- THE REQUEST
Answer these questions about the forum thread below, numbering each answer to match its question, one per line.
1. According to the opening post, what does the OM not know?
2. Which two tools does Shaggy say should be used to catch her contacting the OM?
3. How long does aug say is needed for it all to sink in?

** Begin READING TEXT **

What should I do, give her the space she wants, do I completely blow the lid off the box on the affair to those involved (her OM doesn't know she is married.) Do I completely expose her to him at the risk ofany chance of reconciliation? 

Lost
_Posted via Mobile Device_


----------



## Shaggy (Jul 17, 2011)

You absolutely blow the lid off it. Otherwise you are helping preserve the affair it's lies. You should be using a key logger and VAR to catch her contacting the OM and you should do everything you can to sabotage the affair and the conditions that let her contact him.

Getting rid of him is a big step in killing the affair. Until he is gone you have no chance.
_Posted via Mobile Device_


----------



## aug (Aug 21, 2011)

Too early after her confession to make any concrete decision about reconciliation or not. You need a few days for it all to sink in.


----------



## BrianH (Sep 17, 2011)

Shaggy said:


> You absolutely blow the lid off it. Otherwise you are helping preserve the affair it's lies. You should be using a key logger and VAR to catch her contacting the OM and you should do everything you can to sabotage the affair and the conditions that let her contact him.
> 
> Getting rid of him is a big step in killing the affair. Until he is gone you have no chance.
> _Posted via Mobile Device_


The thing is, I dont know 100% who he is, I have my belief but not 100% certain.

I installed a keylogger on our computer, but don't know if she uses out to contact him our if it is actually installed correctly.
. She may use her phone via text/email which she has password protected.
_Posted via Mobile Device_


----------



## bryanp (Aug 25, 2011)

** End READING TEXT **
** Begin INFORMATION SHOWN **

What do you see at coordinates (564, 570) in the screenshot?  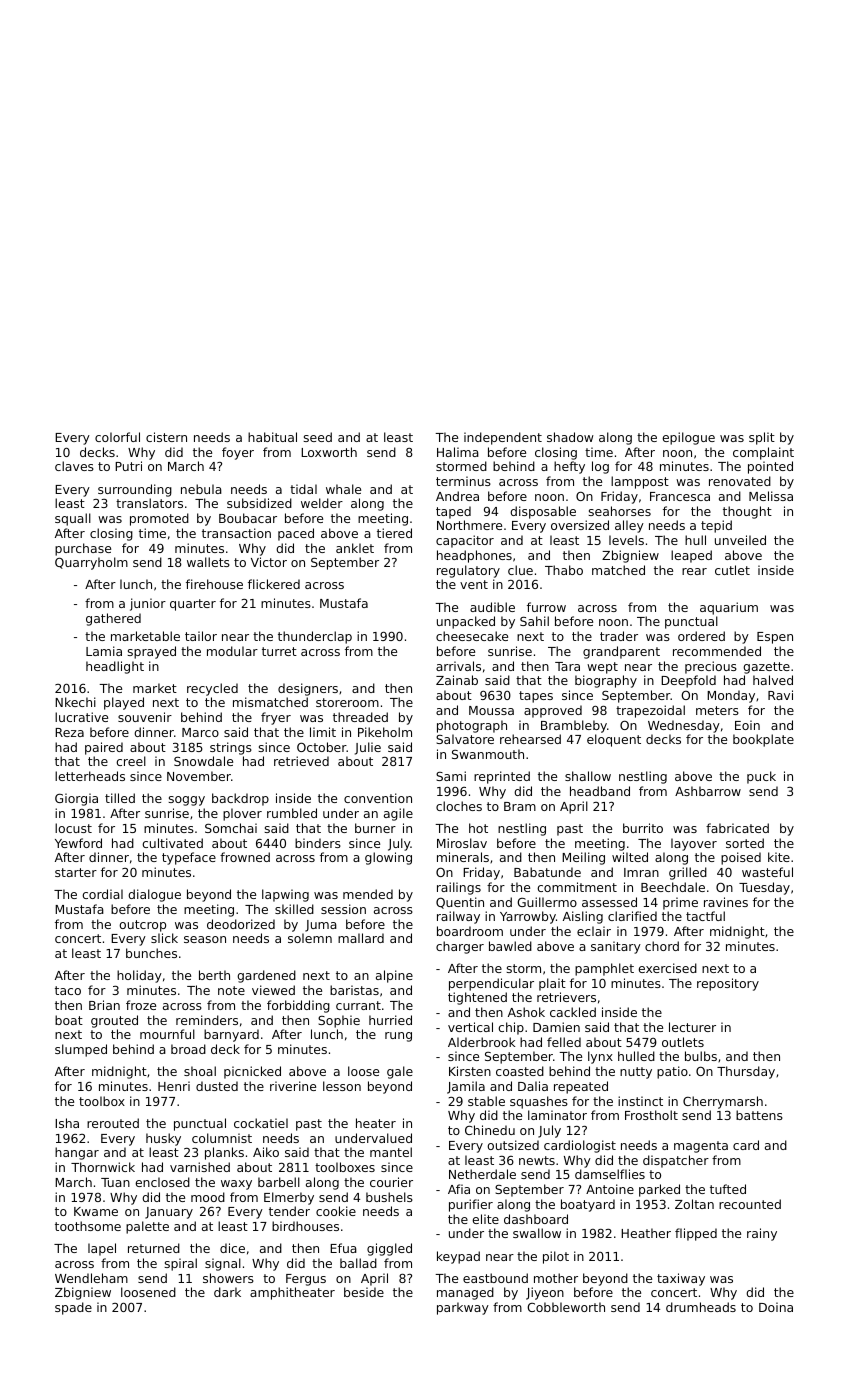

** End INFORMATION SHOWN **

- RESPONSE TO THIS TASK
1. He does not know that she is married.
2. A key logger and VAR.
3. A few days.